Pictures stay out of the output. Return exactly the lines below from the one with "Click the Post header title" down to the one with "This screenshot has width=1568, height=742.", both included, and nothing more.

***

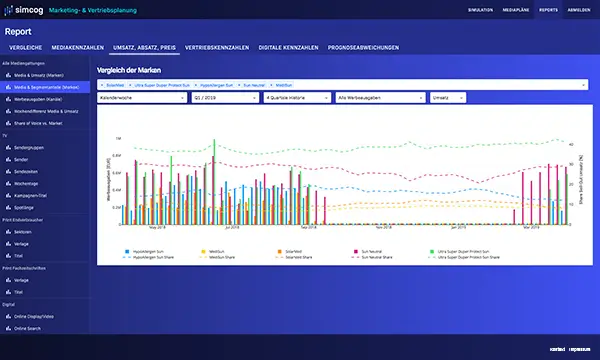The width and height of the screenshot is (600, 360).
Task: Click the chart icon beside Werbeausgaben (Kanäle)
Action: point(8,99)
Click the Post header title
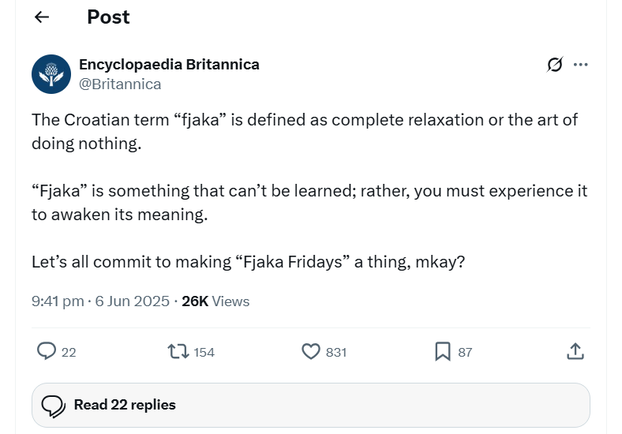Screen dimensions: 622x434 (x=108, y=17)
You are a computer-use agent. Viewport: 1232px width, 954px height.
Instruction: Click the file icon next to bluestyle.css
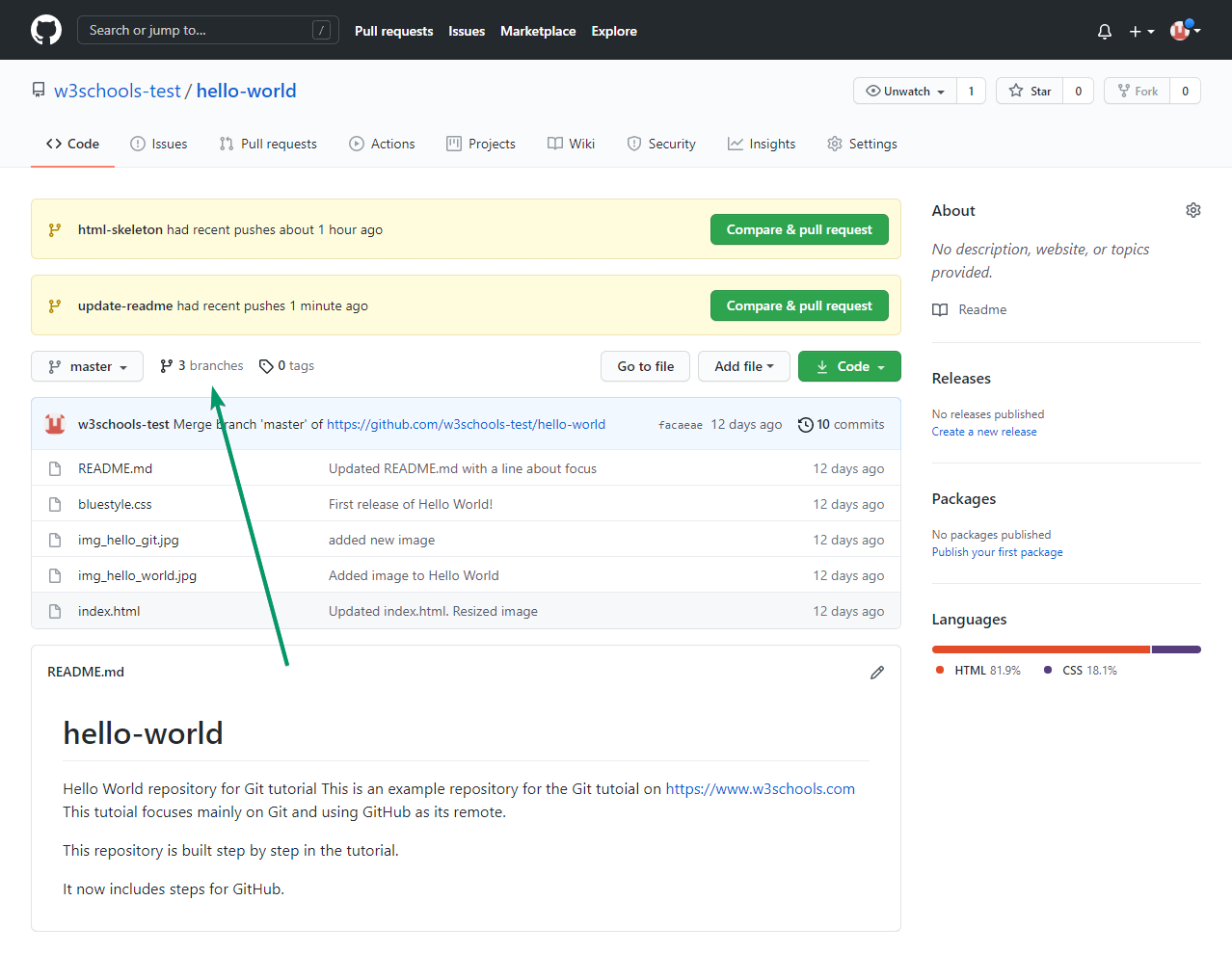tap(54, 503)
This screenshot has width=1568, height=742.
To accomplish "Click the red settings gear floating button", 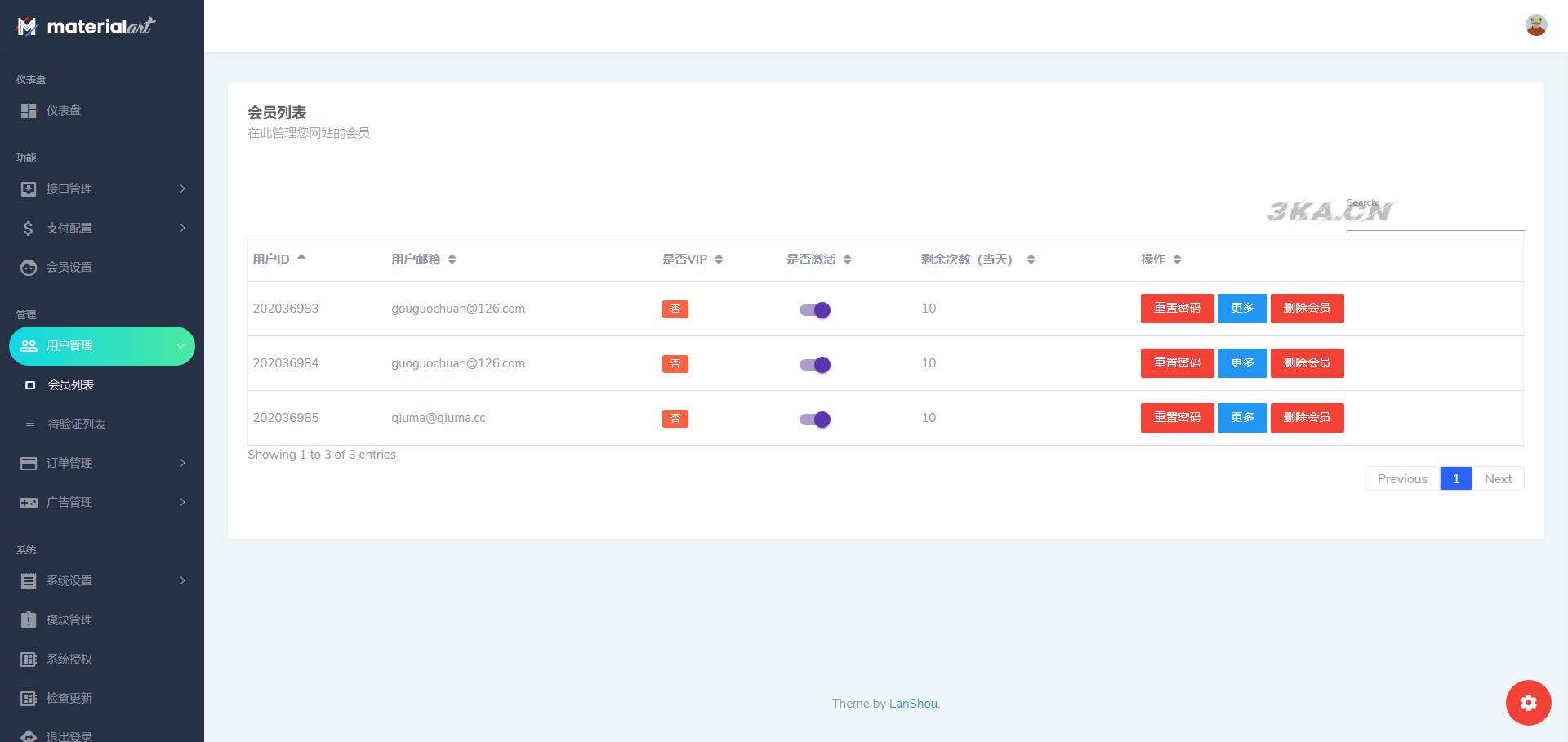I will click(1528, 703).
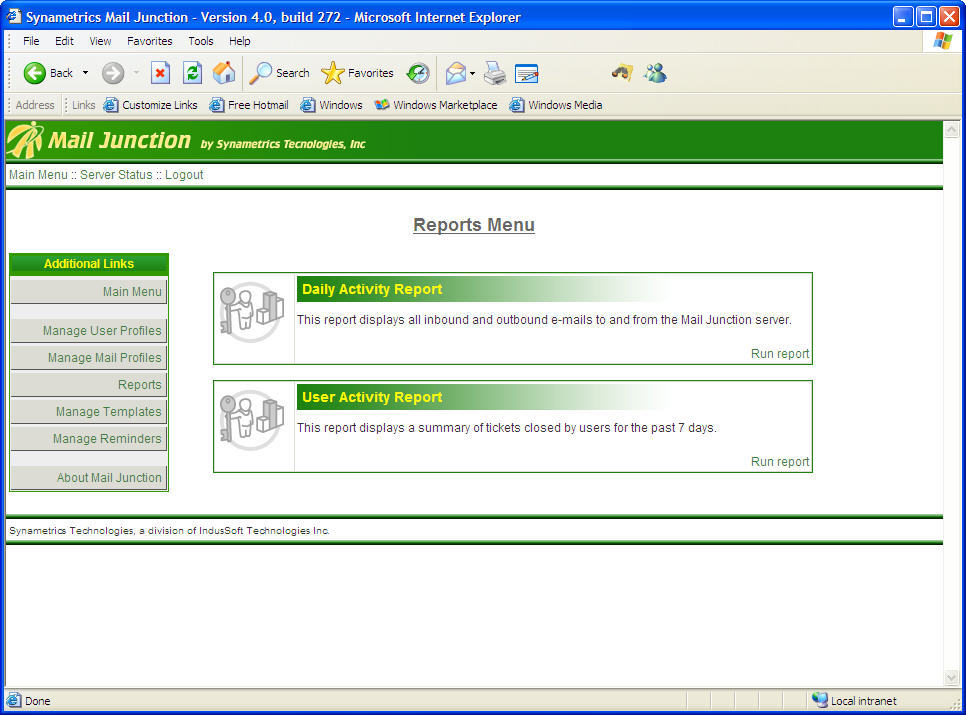Open the Favorites panel
Image resolution: width=966 pixels, height=715 pixels.
pyautogui.click(x=356, y=72)
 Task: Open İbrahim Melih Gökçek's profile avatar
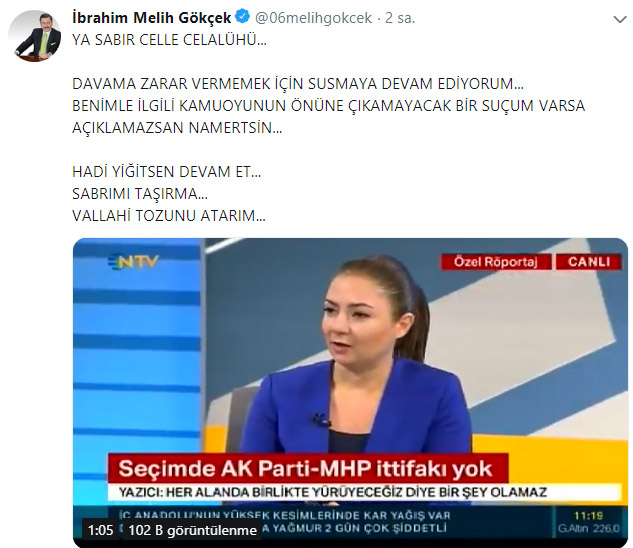tap(34, 36)
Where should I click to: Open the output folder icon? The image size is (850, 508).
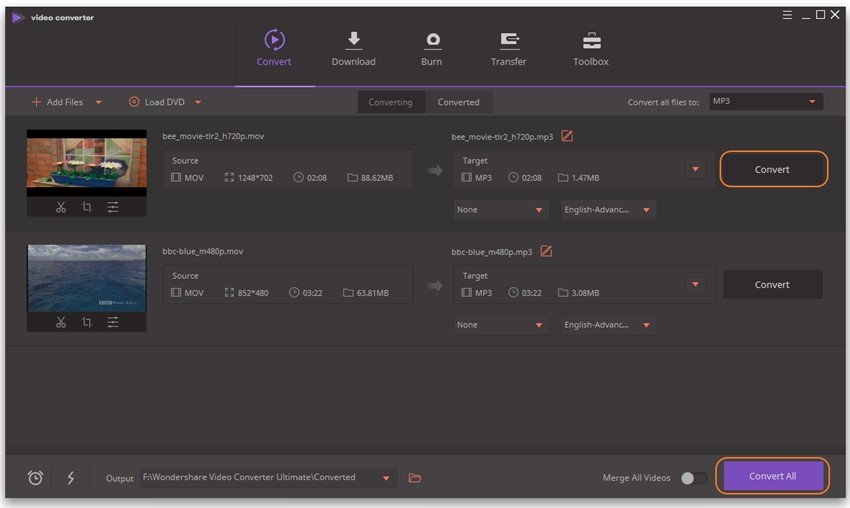click(415, 478)
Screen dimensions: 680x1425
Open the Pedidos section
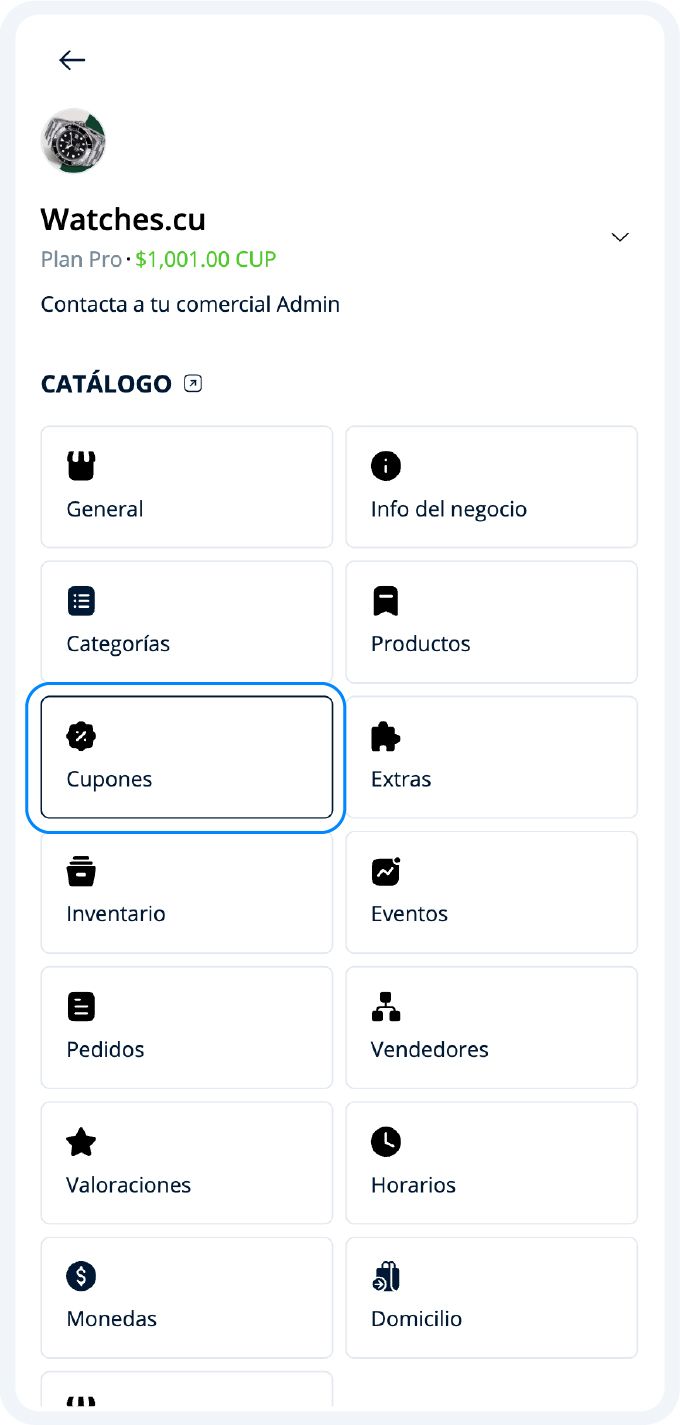tap(186, 1027)
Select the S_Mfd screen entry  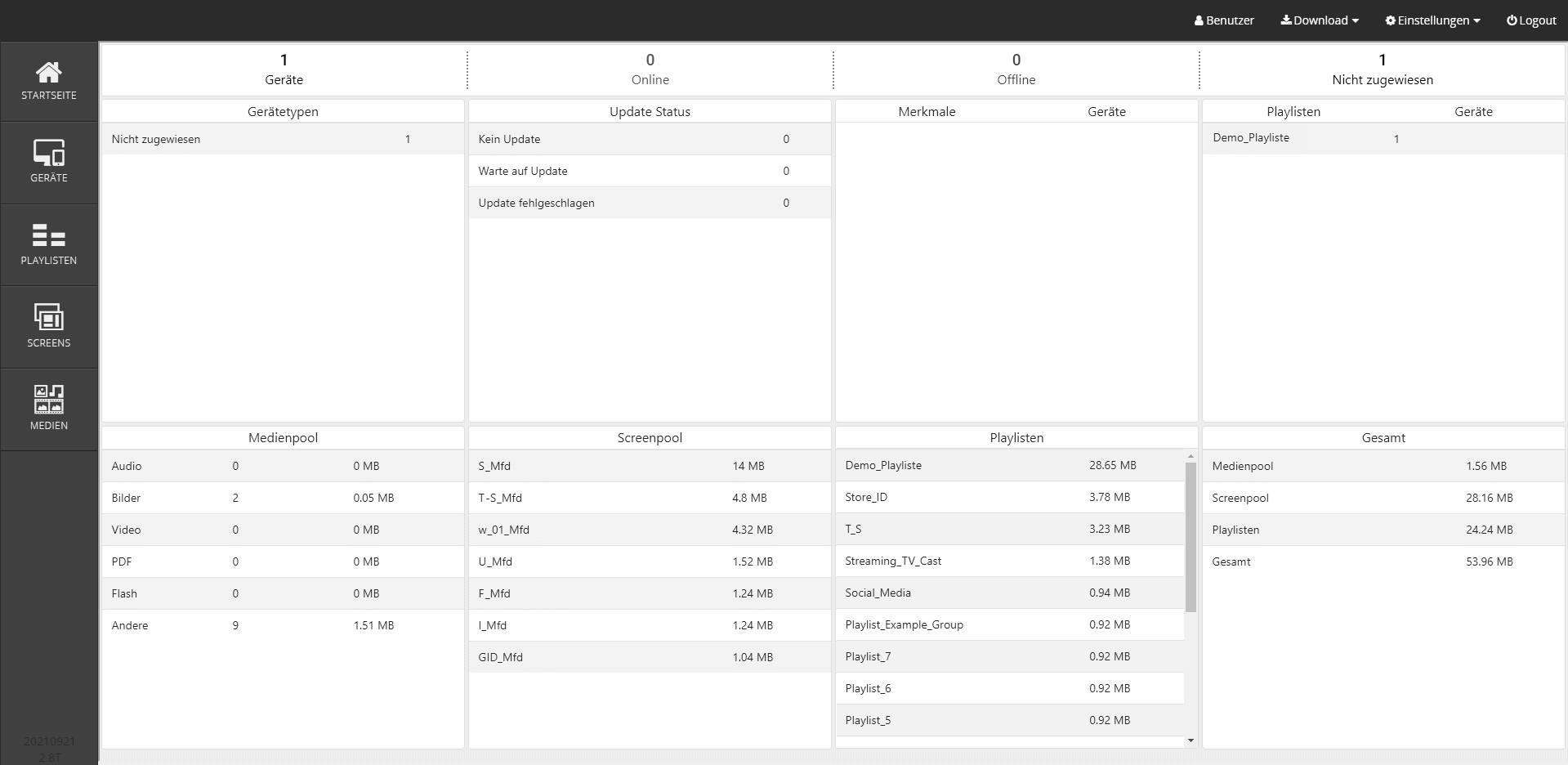(494, 466)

***

→ TASK RESULT
Click the Post header title
Screen dimensions: 622x434 (x=108, y=17)
You are a computer-use agent. Viewport: 1232px width, 954px height.
Instruction: Click the file icon next to bluestyle.css
tap(54, 503)
This screenshot has width=1568, height=742.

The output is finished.